EXERCISE MATERIALS:
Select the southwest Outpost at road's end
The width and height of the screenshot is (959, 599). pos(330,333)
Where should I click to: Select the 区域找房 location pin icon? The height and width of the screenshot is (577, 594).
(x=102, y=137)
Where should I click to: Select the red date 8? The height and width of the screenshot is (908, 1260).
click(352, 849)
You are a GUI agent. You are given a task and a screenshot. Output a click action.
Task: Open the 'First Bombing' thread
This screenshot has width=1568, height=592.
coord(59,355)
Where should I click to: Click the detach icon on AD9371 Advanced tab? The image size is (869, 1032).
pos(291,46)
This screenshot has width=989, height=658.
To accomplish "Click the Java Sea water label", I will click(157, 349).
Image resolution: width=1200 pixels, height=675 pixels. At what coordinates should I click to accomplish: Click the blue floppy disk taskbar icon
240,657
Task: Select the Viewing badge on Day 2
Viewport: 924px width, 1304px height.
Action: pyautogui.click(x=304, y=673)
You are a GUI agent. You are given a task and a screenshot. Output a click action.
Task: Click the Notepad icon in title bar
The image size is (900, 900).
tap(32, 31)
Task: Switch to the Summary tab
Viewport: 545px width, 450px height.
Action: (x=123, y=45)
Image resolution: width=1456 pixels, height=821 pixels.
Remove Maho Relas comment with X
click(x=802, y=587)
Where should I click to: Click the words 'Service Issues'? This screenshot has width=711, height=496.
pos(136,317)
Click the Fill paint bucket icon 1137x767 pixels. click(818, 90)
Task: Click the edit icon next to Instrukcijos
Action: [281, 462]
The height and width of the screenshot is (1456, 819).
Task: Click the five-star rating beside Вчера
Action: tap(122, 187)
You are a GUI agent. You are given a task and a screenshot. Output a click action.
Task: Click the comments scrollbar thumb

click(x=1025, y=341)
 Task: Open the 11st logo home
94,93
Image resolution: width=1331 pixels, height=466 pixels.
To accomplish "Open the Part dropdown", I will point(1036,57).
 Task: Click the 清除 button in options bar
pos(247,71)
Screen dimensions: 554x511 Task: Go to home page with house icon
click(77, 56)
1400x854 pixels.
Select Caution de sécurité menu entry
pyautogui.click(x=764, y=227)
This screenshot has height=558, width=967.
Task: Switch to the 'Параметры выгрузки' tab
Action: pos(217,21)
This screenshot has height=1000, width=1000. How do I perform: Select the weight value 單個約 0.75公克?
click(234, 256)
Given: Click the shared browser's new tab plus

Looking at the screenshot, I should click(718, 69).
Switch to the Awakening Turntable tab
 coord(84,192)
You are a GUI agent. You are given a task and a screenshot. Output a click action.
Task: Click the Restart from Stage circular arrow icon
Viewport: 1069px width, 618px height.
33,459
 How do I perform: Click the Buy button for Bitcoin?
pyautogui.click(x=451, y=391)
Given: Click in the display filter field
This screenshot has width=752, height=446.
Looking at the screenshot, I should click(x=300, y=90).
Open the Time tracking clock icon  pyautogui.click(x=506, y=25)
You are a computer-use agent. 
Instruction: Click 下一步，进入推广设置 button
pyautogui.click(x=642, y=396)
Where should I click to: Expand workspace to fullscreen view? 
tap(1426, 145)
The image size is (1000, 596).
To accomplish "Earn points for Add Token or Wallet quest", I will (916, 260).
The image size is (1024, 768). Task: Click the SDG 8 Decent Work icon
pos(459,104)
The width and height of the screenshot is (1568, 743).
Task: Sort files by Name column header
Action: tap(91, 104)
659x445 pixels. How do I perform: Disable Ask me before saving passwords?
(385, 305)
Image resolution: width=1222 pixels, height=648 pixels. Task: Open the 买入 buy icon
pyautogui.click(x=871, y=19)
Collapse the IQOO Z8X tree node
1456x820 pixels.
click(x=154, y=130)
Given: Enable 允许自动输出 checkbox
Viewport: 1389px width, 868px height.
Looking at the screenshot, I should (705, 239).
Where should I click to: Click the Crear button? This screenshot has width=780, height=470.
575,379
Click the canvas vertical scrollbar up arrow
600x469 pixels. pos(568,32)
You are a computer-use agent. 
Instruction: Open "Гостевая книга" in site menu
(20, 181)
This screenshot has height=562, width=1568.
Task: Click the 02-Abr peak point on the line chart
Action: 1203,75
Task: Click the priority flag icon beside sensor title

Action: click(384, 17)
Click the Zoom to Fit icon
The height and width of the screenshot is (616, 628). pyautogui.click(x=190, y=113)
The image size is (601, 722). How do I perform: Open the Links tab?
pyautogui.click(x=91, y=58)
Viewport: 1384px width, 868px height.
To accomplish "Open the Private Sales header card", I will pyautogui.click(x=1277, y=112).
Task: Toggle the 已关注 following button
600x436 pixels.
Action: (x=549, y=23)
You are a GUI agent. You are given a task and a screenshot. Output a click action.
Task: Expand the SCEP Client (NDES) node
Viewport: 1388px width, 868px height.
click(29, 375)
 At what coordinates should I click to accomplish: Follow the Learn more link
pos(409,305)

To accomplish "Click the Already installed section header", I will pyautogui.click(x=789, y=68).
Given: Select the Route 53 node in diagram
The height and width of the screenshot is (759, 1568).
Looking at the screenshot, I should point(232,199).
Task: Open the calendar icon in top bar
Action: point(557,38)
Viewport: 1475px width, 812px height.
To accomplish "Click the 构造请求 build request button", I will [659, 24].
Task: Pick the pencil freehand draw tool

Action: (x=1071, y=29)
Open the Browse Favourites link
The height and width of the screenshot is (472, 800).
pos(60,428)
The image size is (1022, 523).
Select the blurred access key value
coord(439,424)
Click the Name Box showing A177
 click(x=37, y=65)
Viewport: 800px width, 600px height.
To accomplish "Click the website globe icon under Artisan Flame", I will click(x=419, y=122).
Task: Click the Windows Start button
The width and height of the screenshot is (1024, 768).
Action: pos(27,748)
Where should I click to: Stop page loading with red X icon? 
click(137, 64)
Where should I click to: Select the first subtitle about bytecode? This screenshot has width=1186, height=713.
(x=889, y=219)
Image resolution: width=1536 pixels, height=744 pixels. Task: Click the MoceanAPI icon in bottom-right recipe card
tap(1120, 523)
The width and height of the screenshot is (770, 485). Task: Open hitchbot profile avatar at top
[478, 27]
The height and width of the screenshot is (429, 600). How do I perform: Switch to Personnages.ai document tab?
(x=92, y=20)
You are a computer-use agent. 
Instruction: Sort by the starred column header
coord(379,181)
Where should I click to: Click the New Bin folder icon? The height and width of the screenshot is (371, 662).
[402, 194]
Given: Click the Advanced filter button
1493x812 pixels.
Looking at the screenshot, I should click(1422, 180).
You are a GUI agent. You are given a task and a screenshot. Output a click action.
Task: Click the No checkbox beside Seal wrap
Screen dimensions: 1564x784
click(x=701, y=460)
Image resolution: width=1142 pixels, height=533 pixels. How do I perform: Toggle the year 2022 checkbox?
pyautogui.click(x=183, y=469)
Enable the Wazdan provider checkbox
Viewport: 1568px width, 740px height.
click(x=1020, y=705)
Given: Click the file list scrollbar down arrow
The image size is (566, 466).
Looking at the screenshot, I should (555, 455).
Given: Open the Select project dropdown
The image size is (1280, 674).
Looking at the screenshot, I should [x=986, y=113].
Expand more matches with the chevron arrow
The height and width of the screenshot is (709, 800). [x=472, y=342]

WHAT YOU NEED TO DO:
Show every line of the data in which the word "filter" appears.

SOLUTION BELOW:
Given: Click in the display filter field
Given: Click the Advanced filter button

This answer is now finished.